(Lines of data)
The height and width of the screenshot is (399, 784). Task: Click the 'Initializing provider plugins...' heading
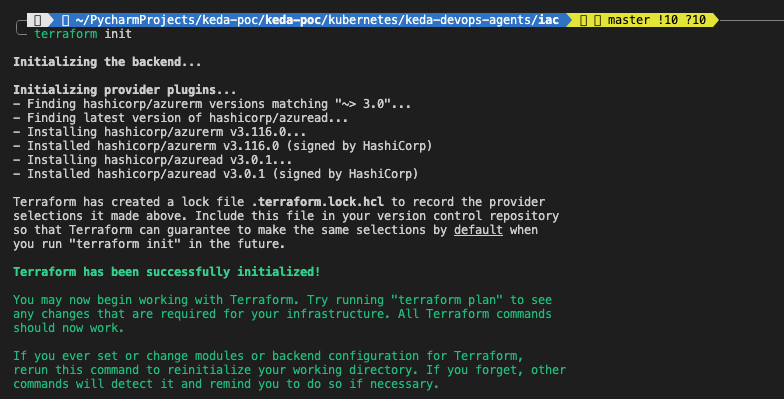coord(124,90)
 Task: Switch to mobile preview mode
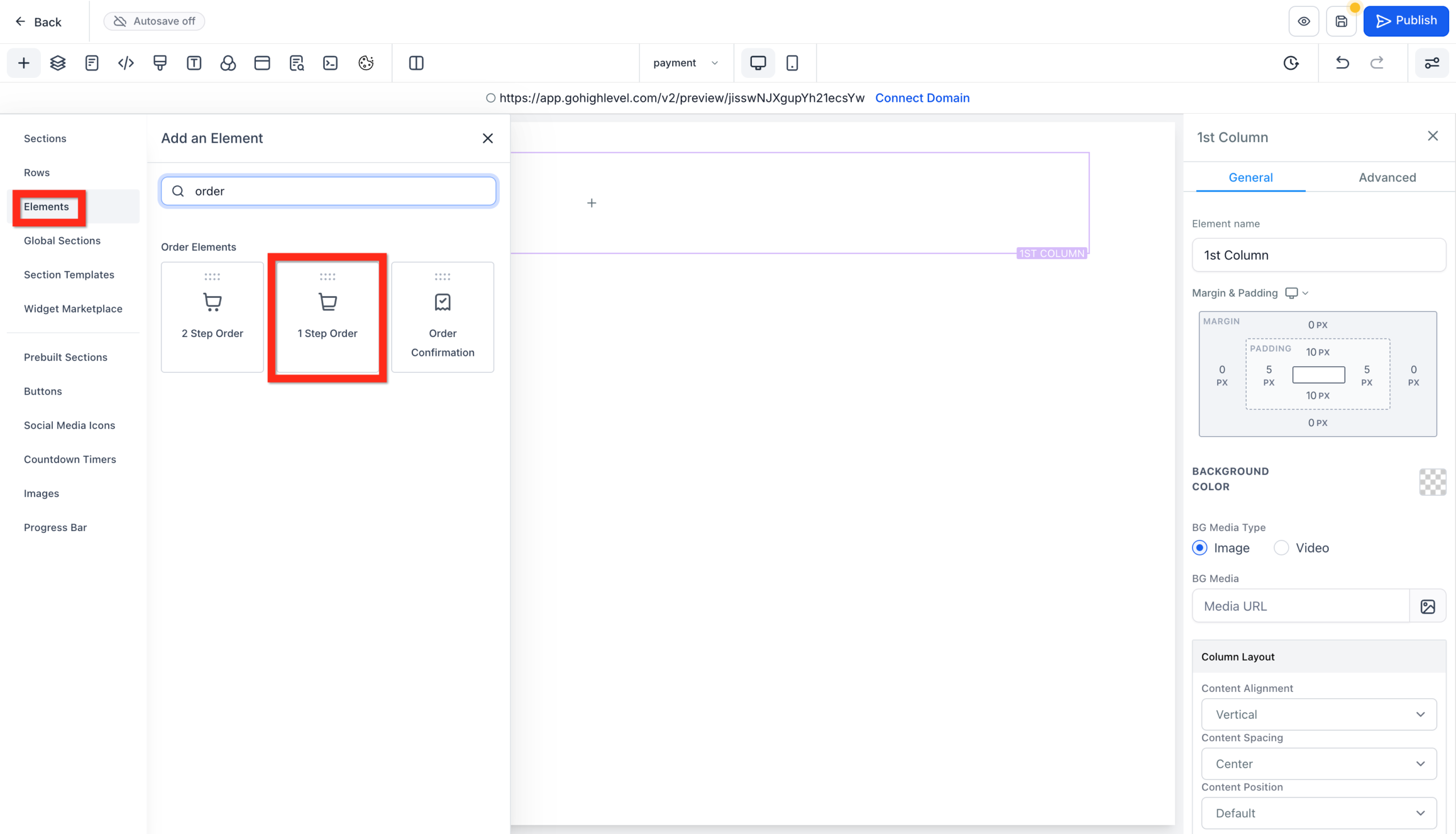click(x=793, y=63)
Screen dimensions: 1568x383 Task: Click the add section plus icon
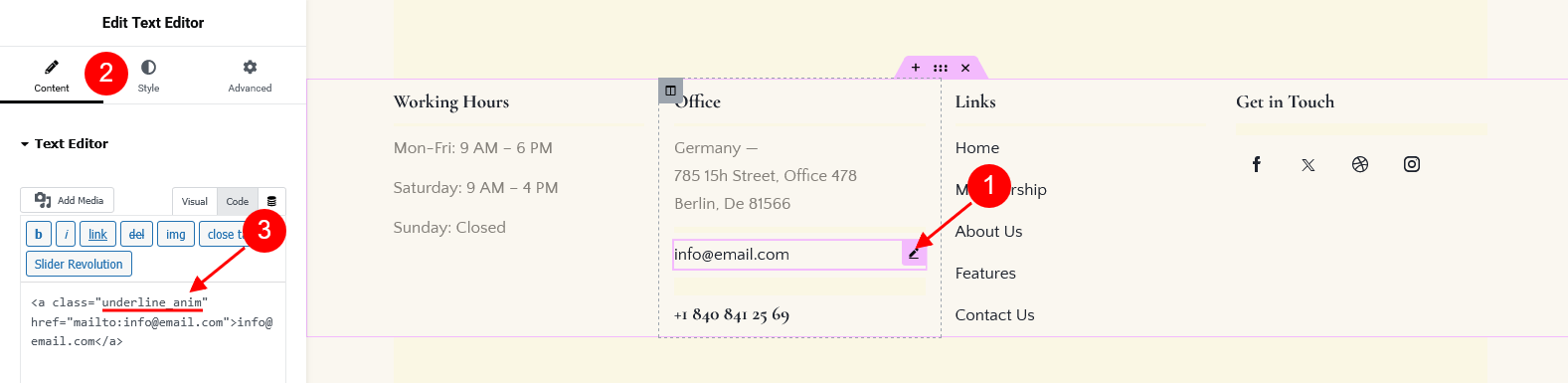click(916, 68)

Objective ->
Please update the rows above by replacing every "Task" with "Instruction" and changing nothing else. Leave the pictures out of your answer.

Answer in full ->
The height and width of the screenshot is (399, 784). Instruction: Click the 'Initializing provider plugins...' heading
coord(124,90)
 Instruction: Switch to mobile preview mode
click(x=793, y=63)
Screen dimensions: 1568x383 Instruction: Click the add section plus icon
click(916, 68)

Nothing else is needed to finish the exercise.